Pixel coordinate grounding data
= = = =

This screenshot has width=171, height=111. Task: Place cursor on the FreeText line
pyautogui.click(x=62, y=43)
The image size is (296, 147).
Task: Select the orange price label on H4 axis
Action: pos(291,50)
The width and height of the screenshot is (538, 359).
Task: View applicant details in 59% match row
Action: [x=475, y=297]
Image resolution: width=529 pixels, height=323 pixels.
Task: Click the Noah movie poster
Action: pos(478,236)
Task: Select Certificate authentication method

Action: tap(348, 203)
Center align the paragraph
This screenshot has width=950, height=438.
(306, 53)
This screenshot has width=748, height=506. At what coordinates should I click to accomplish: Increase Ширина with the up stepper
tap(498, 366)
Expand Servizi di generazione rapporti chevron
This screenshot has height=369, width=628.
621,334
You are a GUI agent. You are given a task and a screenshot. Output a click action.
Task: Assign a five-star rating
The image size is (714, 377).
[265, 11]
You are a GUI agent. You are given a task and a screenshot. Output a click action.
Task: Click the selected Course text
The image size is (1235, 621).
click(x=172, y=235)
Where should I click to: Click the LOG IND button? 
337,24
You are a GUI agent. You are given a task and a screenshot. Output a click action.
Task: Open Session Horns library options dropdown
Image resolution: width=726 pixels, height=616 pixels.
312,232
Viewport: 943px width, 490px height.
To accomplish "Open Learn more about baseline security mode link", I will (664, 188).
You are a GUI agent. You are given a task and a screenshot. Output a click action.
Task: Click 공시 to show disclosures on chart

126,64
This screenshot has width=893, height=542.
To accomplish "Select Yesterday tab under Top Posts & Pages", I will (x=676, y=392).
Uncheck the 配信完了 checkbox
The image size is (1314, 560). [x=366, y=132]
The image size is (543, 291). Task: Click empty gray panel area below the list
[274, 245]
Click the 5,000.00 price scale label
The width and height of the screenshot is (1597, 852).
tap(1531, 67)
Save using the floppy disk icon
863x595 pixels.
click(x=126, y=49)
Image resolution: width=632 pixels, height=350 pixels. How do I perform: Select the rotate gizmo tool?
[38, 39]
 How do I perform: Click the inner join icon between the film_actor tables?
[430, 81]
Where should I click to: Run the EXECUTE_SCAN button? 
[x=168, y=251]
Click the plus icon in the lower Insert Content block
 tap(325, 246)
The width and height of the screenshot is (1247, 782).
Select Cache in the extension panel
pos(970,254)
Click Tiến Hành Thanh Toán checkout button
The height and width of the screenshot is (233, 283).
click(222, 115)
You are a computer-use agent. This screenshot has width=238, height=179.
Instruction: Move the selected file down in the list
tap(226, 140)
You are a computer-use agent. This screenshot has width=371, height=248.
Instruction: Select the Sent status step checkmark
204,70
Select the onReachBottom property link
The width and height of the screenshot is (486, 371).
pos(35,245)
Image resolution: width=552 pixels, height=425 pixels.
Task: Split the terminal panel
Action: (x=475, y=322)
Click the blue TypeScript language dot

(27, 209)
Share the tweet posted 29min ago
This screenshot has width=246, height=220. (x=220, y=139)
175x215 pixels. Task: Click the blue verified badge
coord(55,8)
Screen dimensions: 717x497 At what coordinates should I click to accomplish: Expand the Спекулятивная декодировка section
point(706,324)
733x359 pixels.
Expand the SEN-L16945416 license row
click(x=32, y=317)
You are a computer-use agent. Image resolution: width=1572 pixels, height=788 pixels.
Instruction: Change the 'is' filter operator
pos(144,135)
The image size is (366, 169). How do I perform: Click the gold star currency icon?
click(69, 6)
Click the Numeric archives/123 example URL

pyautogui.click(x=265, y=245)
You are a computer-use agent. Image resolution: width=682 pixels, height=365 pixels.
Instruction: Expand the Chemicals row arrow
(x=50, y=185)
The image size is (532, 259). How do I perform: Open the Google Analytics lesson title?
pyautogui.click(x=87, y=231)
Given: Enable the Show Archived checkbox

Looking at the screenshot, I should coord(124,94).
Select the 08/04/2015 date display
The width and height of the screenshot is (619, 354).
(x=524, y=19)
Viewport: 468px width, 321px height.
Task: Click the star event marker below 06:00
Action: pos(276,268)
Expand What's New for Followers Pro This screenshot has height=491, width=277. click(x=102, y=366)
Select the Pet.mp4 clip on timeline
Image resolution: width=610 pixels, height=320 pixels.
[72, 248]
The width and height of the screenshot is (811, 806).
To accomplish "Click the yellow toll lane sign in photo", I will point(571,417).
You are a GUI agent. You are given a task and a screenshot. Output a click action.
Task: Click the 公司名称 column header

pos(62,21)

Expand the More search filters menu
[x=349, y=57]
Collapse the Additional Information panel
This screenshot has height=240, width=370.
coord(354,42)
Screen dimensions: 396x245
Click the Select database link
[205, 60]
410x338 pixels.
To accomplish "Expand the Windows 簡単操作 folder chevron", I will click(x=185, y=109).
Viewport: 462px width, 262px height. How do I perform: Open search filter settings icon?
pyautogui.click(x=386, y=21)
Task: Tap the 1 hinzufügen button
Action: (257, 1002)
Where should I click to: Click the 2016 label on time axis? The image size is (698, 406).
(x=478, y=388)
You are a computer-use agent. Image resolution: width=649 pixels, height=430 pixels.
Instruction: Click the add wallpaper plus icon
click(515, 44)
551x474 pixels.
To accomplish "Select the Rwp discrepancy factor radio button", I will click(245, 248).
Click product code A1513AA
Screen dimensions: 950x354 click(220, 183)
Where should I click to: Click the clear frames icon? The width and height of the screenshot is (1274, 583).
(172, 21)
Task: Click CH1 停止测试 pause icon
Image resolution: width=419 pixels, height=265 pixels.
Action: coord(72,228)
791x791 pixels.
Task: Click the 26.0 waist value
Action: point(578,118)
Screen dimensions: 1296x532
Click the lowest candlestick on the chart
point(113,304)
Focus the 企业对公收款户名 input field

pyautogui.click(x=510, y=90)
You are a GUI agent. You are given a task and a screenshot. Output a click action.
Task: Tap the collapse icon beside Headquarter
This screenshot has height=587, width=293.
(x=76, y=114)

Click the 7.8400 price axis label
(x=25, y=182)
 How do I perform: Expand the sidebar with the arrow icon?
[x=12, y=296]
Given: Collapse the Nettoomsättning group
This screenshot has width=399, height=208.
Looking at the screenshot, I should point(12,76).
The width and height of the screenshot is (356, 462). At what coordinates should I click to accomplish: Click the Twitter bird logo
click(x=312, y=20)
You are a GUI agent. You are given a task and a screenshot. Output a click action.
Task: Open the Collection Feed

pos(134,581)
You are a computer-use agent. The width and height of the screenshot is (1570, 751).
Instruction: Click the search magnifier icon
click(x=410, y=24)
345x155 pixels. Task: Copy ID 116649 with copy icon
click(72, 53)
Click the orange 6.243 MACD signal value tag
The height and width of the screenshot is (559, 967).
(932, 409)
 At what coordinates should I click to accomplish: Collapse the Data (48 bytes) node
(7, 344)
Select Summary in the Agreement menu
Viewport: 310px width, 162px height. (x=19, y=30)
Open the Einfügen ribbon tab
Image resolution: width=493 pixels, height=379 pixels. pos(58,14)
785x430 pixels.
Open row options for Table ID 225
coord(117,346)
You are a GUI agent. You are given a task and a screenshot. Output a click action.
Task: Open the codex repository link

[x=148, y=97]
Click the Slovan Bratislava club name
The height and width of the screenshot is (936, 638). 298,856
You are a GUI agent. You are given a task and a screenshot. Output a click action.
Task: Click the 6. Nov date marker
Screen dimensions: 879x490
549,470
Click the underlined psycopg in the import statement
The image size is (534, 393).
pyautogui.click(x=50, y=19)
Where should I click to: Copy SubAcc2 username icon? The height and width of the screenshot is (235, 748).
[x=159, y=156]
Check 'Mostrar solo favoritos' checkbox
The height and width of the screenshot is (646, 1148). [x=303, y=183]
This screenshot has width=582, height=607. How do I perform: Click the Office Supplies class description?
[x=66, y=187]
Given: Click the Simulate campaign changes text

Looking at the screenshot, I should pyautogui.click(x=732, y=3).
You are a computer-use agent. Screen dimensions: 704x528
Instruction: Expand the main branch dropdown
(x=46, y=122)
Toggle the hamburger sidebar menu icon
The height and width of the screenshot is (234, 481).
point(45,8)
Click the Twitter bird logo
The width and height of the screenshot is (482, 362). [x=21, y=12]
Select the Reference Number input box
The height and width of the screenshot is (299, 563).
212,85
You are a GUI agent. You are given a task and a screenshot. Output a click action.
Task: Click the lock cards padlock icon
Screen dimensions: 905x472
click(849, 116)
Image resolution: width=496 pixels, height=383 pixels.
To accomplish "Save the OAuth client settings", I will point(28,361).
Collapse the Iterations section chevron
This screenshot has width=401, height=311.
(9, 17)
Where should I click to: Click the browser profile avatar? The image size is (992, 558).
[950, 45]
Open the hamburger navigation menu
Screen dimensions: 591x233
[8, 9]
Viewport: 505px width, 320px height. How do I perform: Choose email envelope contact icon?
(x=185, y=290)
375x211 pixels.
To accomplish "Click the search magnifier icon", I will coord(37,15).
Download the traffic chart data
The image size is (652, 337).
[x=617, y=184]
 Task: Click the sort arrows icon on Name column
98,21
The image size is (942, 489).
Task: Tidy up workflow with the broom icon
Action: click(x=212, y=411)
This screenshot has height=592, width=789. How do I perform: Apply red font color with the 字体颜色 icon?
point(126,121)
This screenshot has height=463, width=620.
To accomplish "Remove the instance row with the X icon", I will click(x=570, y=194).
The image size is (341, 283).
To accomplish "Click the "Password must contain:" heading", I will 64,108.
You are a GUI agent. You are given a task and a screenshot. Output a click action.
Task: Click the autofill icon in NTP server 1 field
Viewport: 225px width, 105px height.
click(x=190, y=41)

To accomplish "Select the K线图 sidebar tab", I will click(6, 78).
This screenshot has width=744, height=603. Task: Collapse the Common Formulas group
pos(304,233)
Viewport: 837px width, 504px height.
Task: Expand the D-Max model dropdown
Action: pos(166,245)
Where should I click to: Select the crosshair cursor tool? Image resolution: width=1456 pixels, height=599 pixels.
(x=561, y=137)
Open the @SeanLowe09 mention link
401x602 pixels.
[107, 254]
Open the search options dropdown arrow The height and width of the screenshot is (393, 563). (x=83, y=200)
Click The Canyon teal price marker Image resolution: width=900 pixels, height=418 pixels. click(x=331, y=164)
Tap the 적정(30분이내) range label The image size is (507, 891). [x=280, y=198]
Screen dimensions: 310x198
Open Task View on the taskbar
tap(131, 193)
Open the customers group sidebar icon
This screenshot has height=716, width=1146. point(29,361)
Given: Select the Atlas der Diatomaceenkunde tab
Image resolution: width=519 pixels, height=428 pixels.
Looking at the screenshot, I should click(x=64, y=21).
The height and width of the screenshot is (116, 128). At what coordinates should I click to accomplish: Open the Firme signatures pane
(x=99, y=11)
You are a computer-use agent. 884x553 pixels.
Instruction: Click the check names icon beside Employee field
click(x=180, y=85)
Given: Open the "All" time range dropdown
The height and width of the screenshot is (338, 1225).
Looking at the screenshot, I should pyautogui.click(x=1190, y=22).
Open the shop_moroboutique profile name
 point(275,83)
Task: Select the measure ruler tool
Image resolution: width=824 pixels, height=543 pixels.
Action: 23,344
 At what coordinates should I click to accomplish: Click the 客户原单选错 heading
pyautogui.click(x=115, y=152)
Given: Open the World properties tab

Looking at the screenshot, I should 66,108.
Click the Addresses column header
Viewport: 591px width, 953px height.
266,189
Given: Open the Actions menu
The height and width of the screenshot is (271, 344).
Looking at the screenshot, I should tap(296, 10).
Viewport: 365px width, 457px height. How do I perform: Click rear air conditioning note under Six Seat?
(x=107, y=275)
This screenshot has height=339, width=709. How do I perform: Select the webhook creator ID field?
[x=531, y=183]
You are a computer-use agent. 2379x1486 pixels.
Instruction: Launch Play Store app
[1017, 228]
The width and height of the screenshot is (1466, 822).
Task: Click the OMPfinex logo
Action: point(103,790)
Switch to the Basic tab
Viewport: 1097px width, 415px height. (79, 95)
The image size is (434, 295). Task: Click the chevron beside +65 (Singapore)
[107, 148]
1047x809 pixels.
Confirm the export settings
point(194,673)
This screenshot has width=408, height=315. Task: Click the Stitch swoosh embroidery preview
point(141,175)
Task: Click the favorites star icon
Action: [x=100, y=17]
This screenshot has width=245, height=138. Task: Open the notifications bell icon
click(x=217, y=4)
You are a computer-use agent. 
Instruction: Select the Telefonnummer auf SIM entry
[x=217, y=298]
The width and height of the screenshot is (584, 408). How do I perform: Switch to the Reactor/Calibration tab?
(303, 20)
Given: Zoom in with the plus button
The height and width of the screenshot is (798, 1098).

= = = =

Check each line above for the string "computer" and copy the ones that have it.

## REPLY TO THE TASK
You are a computer-use agent. This screenshot has width=238, height=179.
You are a computer-use agent. This screenshot has width=371, height=248.
You are a computer-use agent. Image resolution: width=1572 pixels, height=788 pixels.
You are a computer-use agent. Image resolution: width=682 pixels, height=365 pixels.
You are a computer-use agent. Image resolution: width=649 pixels, height=430 pixels.
You are a computer-use agent. The width and height of the screenshot is (1570, 751).
You are a computer-use agent. Screen dimensions: 704x528
You are a computer-use agent. 884x553 pixels.
You are a computer-use agent. 2379x1486 pixels.
You are a computer-use agent. 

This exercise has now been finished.